Procédure contentieuse antérieure :

M. C... B... a demandé au tribunal administratif de Paris d'annuler l'arrêté du 25 juin 2019 par lequel le préfet de police a décidé sa remise aux autorités slovaques, responsables de sa demande d'asile.

Par un jugement n° 1915050 du 20 septembre 2019, le magistrat désigné par le président du tribunal administratif de Paris a rejeté sa demande.

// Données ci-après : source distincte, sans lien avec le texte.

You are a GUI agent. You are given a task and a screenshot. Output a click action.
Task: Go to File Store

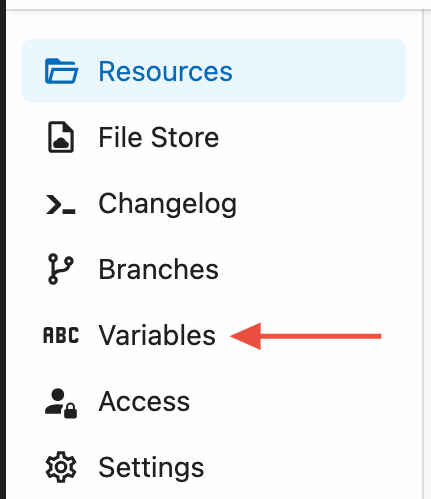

Procédure devant la Cour :

Par une requête, enregistrée le 9 janvier 2020, M. B..., représenté par Me A..., demande à la Cour :

1°) d'annuler le jugement n° 1915050 du 20 septembre 2019 du magistrat désigné par le président du tribunal administratif de Paris ;

2°) d'annuler l'arrêté du 25 juin 2019 du préfet de police ;

3°) d'enjoindre au préfet de police de l'admettre au séjour au titre de l'asile et de lui délivrer une attestation de demande d'asile dans un délai de dix jours à compter de l'arrêt à intervenir ou, à titre subsidiaire, de réexaminer sa situation dans le même délai sous astreinte de 150 euros par jour de retard ;

4°) de mettre à la charge de l'État la somme de 3 600 euros au titre de l'article 37 de la loi du 10 juillet 1991 et de l'article L. 761-1 du code de justice administrative.

M. B... soutient que :

- l'arrêté contesté est insuffisamment motivé ;

- sa situation personnelle n'a pas fait l'objet d'un examen sérieux ;

- les articles 5 et 35 du règlement (UE) n° 604/2013 du 26 juin 2013 et l'article 4 de la directive 2013/31/UE du même jour ont été méconnus ;

- le préfet de police a méconnu l'article 3 de la convention européenne de sauvegarde des droits de l'homme et des libertés fondamentales, l'article 4 de la charte des droits fondamentaux de l'Union européenne et l'article 17 du règlement (UE) n° 604/2013 du 26 juin 2013 ;

- le préfet de police a commis une erreur manifeste d'appréciation.

Par un mémoire en défense enregistré le 14 avril 2020, le préfet de police conclut au rejet de la requête.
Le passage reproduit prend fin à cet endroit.